Enfin, il est à noter que dans cette épreuve difficile, près de 32 % des propriétaires choisissent de prendre un nouvel animal afin d’apaiser leur chagrin [1].

Premiers pas vers le deuil animalier, le rôle essentiel de l'équipe soignante !

Même si l’animal décède chez lui, dans la très grande majorité des cas, le vétérinaire et son équipe restent les interlocuteurs privilégiés quand il s’agit de la perte d’un animal notamment pour savoir quoi faire du corps. De plus, il n’est pas rare qu’un animal non médicalisé durant sa vie nous soit tout de même présenté peu de temps avant son décès. C’est ainsi que dans la très grande majorité des cas, la gestion d’une éventuelle euthanasie et/ou la gestion du corps de l’animal reposent sur les structures vétérinaires en collaboration avec les pompes funèbres animalières.

Et que nous soyons fatigués, débordés ou au contraire d’humeur enjouée, quand viennent ces moments, nous devons nous glisser instantanément dans nos rôles de soutien sans faille ! ASV comme vétérinaire, nous sommes bien souvent les premiers accompagnants du deuil animalier. Et ce n’est pas simple pour nous… mais là n’est pas le sujet de cet article.

Ce qu’il faut comprendre c’est l’importance de notre savoir-être et du cérémonial à mettre en place pour aider nos clients à dire au revoir à leur animal. Tout faire pour que les choses se déroulent bien et que les propriétaires puissent vivre ce moment, parfois traumatisant, de la façon la plus sereine possible.

Alors, il y a les trucs et astuces que l’on connait presque tous :

  • Si on sent que le décès d’un animal est proche, en parler, préparer le propriétaire et éventuellement lui expliquer les options que se présenteront à lui concernant le devenir du corps de son animal. Préparer des fiches explicatives sur ces thématiques peut d’ailleurs être intéressant ;
  • S’il s’agit d’une euthanasie « planifiable », préférer les créneaux de faible affluence de la clinique ;
  • Isoler le plus possible propriétaires et animaux dans une salle de consultation, voire dans une salle spécialement conçue pour ces moments, un peu à l’écart, avec une ambiance propice au recueillement 
  • Installer l’animal et le propriétaire confortablement ;
  • Gérer en amont toute la partie administrative afin de permettre au client de ne plus avoir à y penser au moment de l’euthanasie ;
  • En cas de décès brutal ou d’euthanasie précipitée, proposer au client de revenir ultérieurement pour gérer l’administratif. N’oublions pas que faire un choix de crémation, par exemple, alors que l’on est stressé est quasi impossible ;
  • Proposer une euthanasie à domicile si on peut se le permettre…
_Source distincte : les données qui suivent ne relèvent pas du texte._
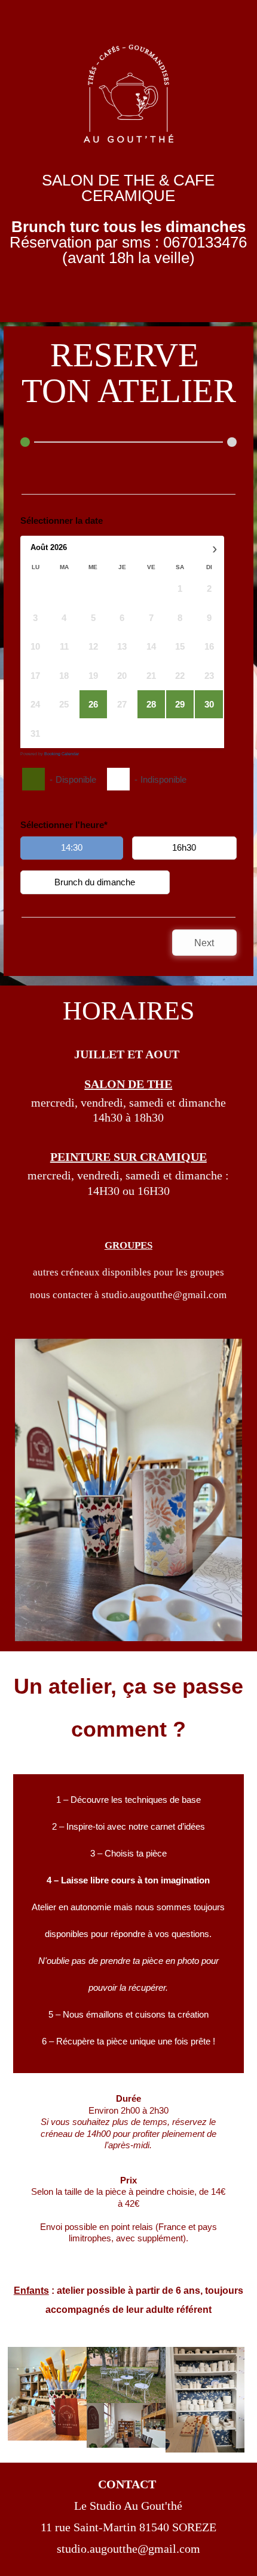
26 (93, 704)
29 (180, 704)
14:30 (71, 847)
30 (209, 704)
Mais tous ces conseils ne suffisent pas. Le cérémonial que l’on instaure peut avoir une autre vertu non négligeable, celle de nous rassurer nous ! Pour pouvoir accompagner au mieux nos clients et leurs animaux, nous devons être dans la maîtrise, et ritualiser les choses peut nous y aider. Utiliser des phrases types, rassurantes, bienveillantes pour expliquer à chaque étape ce que vous faites et pourquoi vous le faites, va aider et rassurer votre interlocuteur et son animal mais va indéniablement vous aider vous aussi, que vous soyez le vétérinaire qui injecte ses produits ou l’ASV qui aborde le sujet de l’urne funéraire. Pensez à observer les humains qui vous entourent, repérez chez eux tout le langage du corps qui exprime leurs émotions : les mains qui tremblent, les regards qui se détournent… Proposez-leur des temps pour les exprimer librement s’ils en ont besoin mais apprenez aussi à repérer quand il faut aller à l’essentiel. Certains auront besoin de temps à l’une ou l’autre des étapes mais d’autres attendront de vous que cela « se termine ». S’adapter, ici bien plus encore que dans de nombreuses situations de notre quotidien s’avère indispensable.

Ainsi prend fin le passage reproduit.